Exercise task
Please reproduce the material below, substituting "staff" for "employees" and leaving everything else unchanged.

[START]

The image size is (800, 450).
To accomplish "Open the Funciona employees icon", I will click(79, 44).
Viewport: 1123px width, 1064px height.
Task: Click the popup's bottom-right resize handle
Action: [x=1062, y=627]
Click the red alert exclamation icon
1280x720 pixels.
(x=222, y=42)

[END]

Answer
The image size is (800, 450).
To accomplish "Open the Funciona staff icon", I will click(79, 44).
Viewport: 1123px width, 1064px height.
Task: Click the popup's bottom-right resize handle
Action: [x=1062, y=627]
Click the red alert exclamation icon
1280x720 pixels.
(x=222, y=42)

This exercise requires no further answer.